Feature based teams: Feature based teams focus on a specific customer feature or feature areas within a product. For example: search optimization in a web-shop, or payments and conversion. Feature teams are necessary if the product is too large for a single team to optimize or when a single larger base product is differentiated into various market segments in retrospect. For instance, the same web-shop product can be differentiated for selling kitchen appliances, or tailored for selling TV sets.

Product based teams: Product teams carry responsibility for the entire product or product/market combination. This means all of the skills and expertise necessary to develop and run the product reside within the team. Product teams are therefore suited for smaller products with a relatively small feature set. That is why we often see these types of teams in start-up settings. When developing our new product, we do not want it to be complex and we will have a limited feature set if not a single one we want to validate first. Once the product matures, team orientation eventually changes towards feature teams to excel in feature performance and fulfilling customer needs.

Other factors to take into account: There are a number of other things to take into account when discussing team organization with the teams. These are: responsibility, coordination and sustainability.

Responsibility does not decrease or increase given we work on a component or product as a whole. The person working on the component probably wants to do a good job just as well as the person working on ordering functionality. But the thing is, it is just easier to feel responsible for an end-result. The other question is, if we only have component teams, who feels responsible for the end-result?

Coordination is also something to take into account. The need for coordination increases from product towards component teams. Just think about all the planning, hand-overs and dependencies before a group of component teams manages to deliver the final product.

The final thing is sustainability. What if technology becomes end-of -life? Are we going to fire the entire component team? Do we want to split them up over other teams? Could they adopt a totally new technology, and would not this undermine the whole reason for forming the component team in the first place? Technological advance is moving faster than ever. We know that new tech will come and go so better stay as flexible as possible.

One good conclusion so far can thus be to avoid component teams as much as possible and move from product to feature teams when product scope and/or maturity increase.

Customer journey teams: Customer journeys are becoming more and more important in differentiating our digital product or services from the competition. It is not just the core product that matters, but more and more how customers can experience added value from that digital offering; from problem recognition, to orientation, to acquiring, to aftercare, to discarding or switching to a new offering. Teams aimed towards optimizing the customer journey, can therefore be very effective. Pretty much the same goes for a customer journey teams than for product teams though; if complexity increases we can have multiple teams, but eventually we will need team specialized in certain parts of the journey, specific actors, or channels to differentiate further.
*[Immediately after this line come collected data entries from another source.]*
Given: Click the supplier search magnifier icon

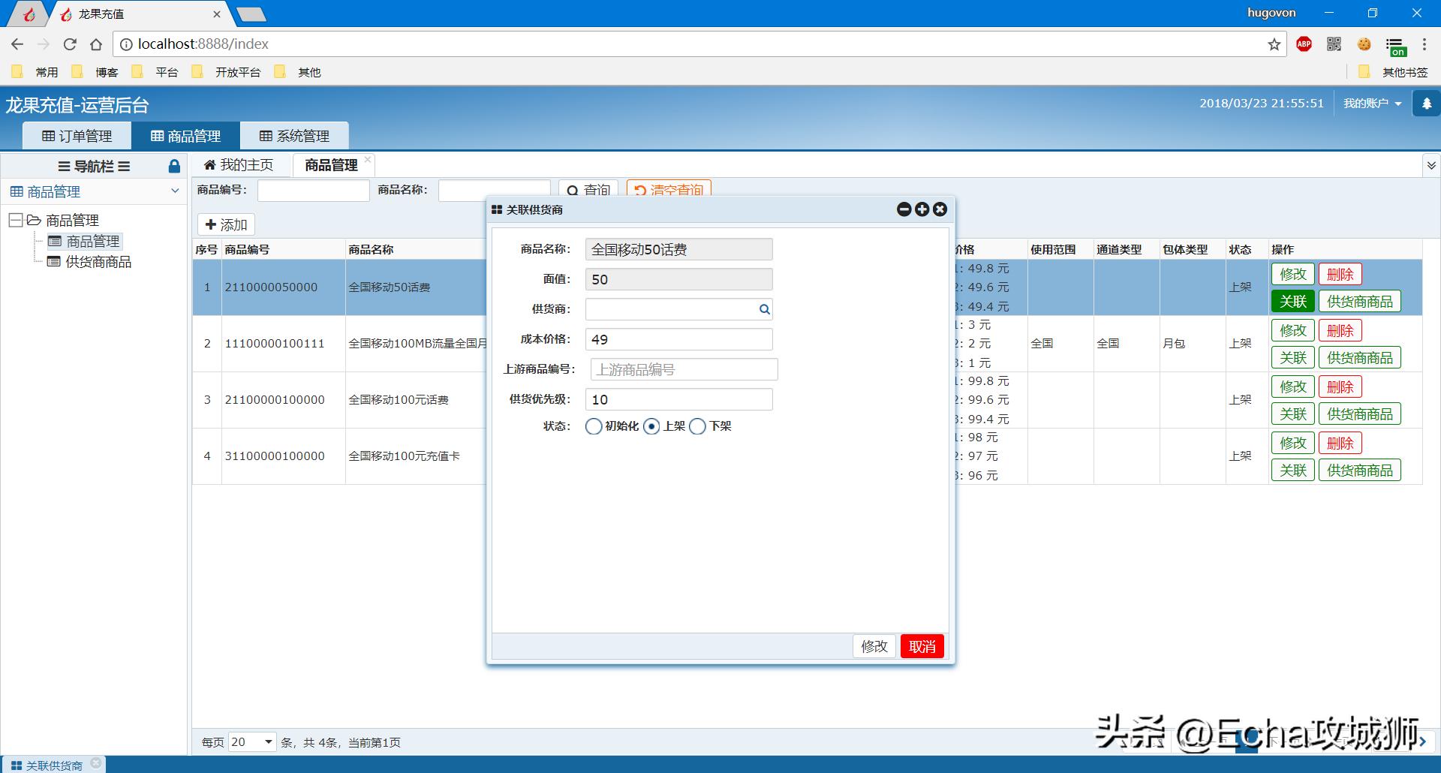Looking at the screenshot, I should click(764, 309).

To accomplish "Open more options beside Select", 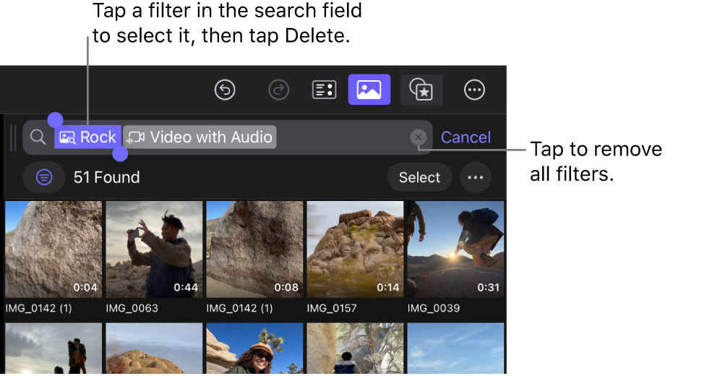I will (x=475, y=177).
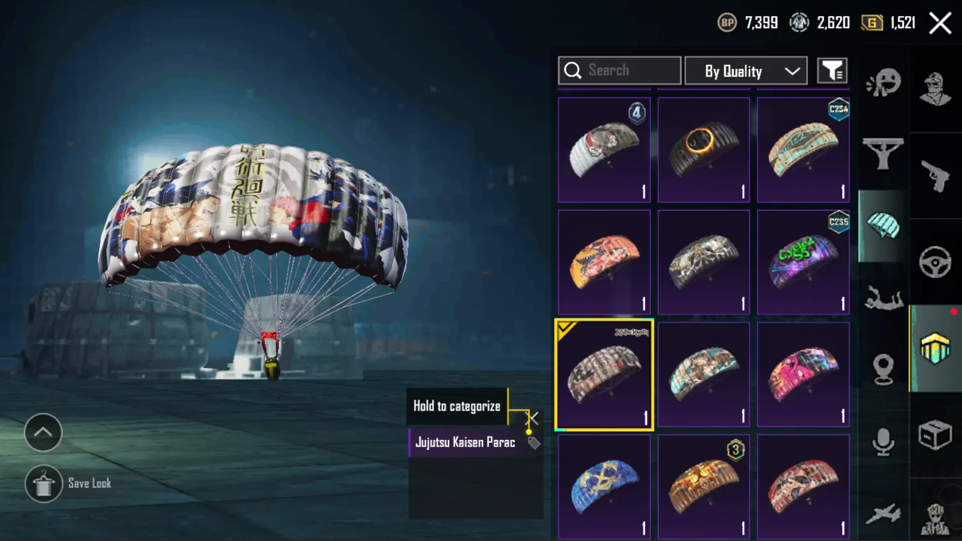Dismiss the Hold to categorize tooltip
The image size is (962, 541).
click(x=532, y=418)
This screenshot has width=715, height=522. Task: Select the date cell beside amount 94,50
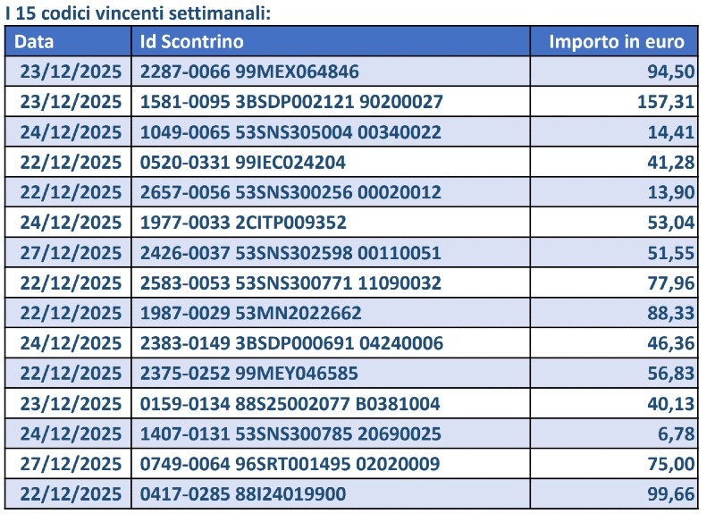pyautogui.click(x=71, y=72)
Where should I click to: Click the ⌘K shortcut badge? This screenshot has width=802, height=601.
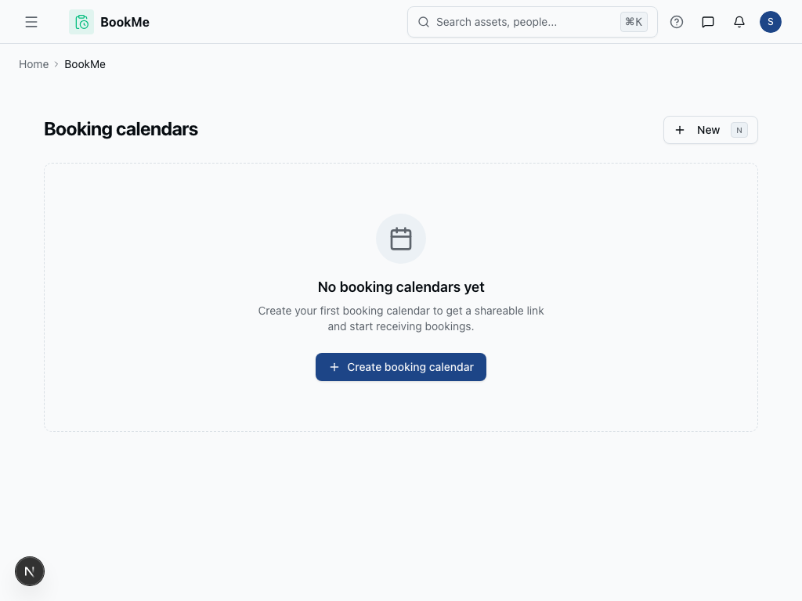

No teams: But wait, there is more! Yes, people, because real Agility would be to self-organize in shapes and forms that simply work. Should not we let go of the whole concept of “team”? Should not we trust people to form groups that just tackle the challenges at hand, no matter what form or shape? Like a swarm of bees or a flock of birds. I sure hope to see this sometime! I would expect to see it in an organization operating in a highly volatile and competitive market where constant change is necessary to keep up.

To recap, our main considerations should be based on product complexity and maturity, as well responsibility, coordination efforts and sustainability. Do we want to push the boundary towards customer journey teams or maybe even dare to let go of teams? Whatever we decide, we should decide it together.